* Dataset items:
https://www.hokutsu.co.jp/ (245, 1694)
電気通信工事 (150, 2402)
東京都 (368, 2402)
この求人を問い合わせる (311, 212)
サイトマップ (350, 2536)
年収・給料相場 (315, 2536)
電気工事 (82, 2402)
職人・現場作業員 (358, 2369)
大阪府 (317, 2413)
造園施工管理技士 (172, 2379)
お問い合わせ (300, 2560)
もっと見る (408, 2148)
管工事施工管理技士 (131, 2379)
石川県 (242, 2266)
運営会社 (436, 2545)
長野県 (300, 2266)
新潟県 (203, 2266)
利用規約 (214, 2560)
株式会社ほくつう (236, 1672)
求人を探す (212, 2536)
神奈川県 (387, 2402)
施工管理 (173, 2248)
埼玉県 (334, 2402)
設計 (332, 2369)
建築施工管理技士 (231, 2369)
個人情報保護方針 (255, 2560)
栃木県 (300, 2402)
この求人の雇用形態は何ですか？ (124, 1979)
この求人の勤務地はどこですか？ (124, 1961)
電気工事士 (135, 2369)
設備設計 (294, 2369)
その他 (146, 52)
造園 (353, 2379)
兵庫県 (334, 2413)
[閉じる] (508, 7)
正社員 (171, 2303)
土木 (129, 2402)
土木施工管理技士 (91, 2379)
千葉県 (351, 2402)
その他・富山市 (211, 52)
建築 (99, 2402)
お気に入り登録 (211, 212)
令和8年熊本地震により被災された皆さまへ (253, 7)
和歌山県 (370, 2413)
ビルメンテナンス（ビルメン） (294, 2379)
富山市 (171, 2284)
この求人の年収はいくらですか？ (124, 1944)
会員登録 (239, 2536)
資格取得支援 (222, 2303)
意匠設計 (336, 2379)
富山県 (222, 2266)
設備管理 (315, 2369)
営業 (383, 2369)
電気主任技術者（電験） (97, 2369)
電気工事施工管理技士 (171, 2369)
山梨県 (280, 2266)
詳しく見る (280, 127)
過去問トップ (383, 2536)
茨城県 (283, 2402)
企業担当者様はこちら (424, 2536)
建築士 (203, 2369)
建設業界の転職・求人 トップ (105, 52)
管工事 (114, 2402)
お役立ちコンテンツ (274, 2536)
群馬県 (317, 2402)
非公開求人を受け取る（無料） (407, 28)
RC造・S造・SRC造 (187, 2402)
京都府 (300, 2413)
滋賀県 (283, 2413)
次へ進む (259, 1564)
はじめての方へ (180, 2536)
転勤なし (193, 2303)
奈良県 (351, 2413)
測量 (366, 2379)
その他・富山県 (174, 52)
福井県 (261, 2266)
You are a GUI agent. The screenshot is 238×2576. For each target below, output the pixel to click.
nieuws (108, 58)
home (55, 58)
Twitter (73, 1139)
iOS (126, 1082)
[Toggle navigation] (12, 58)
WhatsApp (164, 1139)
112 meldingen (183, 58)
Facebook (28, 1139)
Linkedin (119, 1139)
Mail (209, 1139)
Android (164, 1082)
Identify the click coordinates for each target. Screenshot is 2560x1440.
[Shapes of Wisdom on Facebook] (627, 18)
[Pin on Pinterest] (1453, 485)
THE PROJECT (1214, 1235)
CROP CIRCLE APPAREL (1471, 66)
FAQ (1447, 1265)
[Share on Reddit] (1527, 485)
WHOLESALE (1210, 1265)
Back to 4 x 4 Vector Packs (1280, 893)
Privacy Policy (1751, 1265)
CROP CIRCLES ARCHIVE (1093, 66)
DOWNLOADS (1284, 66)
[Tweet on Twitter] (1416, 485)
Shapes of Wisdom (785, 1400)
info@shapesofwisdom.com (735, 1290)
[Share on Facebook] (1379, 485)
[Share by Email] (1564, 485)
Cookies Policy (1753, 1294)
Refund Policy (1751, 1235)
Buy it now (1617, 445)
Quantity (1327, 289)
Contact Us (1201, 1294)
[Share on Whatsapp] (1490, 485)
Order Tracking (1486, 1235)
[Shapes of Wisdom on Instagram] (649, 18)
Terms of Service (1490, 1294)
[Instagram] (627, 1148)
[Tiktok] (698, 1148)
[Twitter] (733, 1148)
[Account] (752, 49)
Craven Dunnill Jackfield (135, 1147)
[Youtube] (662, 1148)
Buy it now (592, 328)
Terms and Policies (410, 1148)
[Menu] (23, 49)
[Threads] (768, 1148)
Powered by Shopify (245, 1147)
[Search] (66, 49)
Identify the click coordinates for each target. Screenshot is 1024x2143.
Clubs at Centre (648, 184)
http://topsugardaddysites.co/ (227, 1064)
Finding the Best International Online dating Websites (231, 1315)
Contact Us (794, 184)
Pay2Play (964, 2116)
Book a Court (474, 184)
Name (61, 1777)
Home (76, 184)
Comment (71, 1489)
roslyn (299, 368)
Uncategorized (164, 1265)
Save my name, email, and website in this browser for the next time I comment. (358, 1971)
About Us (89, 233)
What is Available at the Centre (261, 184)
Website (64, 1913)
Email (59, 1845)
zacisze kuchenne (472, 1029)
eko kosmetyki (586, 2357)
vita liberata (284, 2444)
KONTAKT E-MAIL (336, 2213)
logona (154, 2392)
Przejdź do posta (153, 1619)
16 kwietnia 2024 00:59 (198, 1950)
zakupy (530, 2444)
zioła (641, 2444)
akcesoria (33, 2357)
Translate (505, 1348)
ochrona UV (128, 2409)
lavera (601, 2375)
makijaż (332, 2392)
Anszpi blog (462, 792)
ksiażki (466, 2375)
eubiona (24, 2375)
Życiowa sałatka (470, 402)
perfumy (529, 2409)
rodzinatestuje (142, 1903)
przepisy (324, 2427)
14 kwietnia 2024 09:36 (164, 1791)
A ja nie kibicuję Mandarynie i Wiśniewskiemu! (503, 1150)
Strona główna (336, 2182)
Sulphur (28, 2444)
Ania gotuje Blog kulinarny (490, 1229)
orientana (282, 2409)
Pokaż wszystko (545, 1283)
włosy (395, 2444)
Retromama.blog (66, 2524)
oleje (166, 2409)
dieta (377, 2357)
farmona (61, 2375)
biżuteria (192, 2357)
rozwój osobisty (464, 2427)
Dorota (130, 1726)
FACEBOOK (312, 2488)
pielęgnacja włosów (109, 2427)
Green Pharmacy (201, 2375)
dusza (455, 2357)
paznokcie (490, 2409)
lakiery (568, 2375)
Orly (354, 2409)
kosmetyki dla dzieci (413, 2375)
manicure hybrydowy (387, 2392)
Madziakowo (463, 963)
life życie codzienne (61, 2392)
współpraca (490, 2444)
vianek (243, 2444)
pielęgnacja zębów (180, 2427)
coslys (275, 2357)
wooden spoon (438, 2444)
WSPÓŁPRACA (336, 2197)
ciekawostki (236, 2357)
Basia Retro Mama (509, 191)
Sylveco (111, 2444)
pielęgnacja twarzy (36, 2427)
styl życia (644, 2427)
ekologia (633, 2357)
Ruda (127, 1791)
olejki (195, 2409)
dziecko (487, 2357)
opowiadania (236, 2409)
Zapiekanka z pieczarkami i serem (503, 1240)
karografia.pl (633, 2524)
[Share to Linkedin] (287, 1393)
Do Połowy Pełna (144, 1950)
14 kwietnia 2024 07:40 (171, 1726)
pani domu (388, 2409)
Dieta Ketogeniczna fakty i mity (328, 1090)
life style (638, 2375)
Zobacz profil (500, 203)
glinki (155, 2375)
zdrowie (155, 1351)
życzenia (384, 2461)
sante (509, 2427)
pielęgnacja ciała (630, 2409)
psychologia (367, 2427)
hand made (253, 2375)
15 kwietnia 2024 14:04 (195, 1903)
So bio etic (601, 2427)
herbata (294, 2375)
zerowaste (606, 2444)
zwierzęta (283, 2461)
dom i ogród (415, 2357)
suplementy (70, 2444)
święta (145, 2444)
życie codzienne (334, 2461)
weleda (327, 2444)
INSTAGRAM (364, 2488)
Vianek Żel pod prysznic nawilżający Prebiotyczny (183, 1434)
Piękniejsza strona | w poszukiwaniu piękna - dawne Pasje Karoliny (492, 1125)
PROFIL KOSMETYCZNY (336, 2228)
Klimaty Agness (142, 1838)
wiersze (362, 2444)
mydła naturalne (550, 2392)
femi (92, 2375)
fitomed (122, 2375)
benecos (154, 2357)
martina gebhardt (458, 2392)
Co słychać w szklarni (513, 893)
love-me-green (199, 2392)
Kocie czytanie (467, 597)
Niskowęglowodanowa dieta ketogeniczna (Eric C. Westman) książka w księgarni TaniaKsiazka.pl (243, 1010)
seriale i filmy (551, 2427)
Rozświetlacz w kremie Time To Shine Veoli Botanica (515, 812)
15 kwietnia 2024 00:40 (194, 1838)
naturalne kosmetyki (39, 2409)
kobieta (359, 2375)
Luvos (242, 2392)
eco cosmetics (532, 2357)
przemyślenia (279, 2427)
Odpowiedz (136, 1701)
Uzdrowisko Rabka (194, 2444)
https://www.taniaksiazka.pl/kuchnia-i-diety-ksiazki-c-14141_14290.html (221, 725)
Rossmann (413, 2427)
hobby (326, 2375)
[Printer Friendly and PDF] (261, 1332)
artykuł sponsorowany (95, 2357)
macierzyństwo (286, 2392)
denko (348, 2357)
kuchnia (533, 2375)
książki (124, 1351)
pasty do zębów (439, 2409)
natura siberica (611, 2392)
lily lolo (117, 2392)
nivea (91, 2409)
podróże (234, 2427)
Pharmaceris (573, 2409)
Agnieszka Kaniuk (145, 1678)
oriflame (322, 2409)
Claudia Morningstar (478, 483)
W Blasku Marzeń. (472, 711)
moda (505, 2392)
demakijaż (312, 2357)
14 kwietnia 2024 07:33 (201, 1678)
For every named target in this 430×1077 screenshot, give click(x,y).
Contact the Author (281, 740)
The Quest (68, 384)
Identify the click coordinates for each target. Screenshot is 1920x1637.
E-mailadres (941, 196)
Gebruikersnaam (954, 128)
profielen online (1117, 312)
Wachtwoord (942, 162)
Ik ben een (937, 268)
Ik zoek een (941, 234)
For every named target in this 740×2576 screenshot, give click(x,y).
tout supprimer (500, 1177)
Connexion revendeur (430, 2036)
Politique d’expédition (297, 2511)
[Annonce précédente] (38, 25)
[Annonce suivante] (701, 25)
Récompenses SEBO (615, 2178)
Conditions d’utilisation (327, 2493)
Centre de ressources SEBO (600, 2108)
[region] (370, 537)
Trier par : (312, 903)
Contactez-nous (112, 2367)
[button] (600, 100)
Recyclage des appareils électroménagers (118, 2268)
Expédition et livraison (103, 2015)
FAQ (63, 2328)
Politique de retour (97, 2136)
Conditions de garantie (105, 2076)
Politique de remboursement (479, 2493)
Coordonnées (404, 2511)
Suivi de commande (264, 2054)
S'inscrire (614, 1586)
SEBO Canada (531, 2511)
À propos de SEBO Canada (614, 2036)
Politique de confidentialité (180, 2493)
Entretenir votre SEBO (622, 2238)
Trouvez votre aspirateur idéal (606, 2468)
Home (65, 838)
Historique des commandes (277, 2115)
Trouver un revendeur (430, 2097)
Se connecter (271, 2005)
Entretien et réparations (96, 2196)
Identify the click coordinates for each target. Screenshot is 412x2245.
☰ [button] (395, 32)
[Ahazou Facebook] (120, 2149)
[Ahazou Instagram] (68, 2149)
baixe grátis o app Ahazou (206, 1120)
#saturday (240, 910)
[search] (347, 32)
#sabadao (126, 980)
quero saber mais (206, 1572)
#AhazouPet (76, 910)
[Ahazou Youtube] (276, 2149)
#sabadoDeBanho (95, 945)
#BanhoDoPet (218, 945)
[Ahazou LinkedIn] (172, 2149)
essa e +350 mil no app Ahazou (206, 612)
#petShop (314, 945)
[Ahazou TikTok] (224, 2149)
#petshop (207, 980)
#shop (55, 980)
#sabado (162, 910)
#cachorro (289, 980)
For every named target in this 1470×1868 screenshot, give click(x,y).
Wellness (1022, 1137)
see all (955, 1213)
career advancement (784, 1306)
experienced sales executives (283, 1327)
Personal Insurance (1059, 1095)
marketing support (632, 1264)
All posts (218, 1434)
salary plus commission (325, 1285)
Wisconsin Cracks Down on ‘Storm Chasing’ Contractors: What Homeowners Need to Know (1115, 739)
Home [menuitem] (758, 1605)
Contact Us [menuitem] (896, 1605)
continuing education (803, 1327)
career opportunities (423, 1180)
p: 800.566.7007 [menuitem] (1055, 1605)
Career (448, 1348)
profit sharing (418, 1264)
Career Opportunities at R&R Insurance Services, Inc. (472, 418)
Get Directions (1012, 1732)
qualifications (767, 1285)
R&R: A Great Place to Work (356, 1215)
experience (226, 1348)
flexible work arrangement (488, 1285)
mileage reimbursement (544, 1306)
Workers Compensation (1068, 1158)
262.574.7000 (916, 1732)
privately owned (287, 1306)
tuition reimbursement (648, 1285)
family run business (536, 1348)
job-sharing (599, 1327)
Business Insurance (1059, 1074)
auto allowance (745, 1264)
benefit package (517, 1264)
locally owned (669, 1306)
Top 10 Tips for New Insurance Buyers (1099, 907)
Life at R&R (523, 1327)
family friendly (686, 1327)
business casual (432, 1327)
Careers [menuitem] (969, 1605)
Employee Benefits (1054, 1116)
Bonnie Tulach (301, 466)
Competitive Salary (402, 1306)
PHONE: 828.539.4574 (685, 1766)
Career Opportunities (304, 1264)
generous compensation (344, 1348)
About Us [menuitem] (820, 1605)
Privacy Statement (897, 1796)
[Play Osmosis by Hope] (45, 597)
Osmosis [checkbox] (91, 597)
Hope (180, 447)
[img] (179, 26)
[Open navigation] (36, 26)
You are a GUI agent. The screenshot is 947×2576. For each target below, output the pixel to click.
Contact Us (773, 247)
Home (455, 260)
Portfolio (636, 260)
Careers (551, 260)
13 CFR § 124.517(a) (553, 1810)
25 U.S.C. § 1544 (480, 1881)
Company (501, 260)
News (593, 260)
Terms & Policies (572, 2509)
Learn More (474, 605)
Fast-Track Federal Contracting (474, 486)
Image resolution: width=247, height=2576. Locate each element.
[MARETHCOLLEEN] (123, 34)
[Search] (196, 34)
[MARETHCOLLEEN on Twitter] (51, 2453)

* Problem to work on:
All lines of the data that hold "https" need to be copied.

* Reply to the task:
https://www.hokutsu.co.jp/ (245, 1694)
https://www.taniaksiazka.pl/kuchnia-i-diety-ksiazki-c-14141_14290.html (221, 725)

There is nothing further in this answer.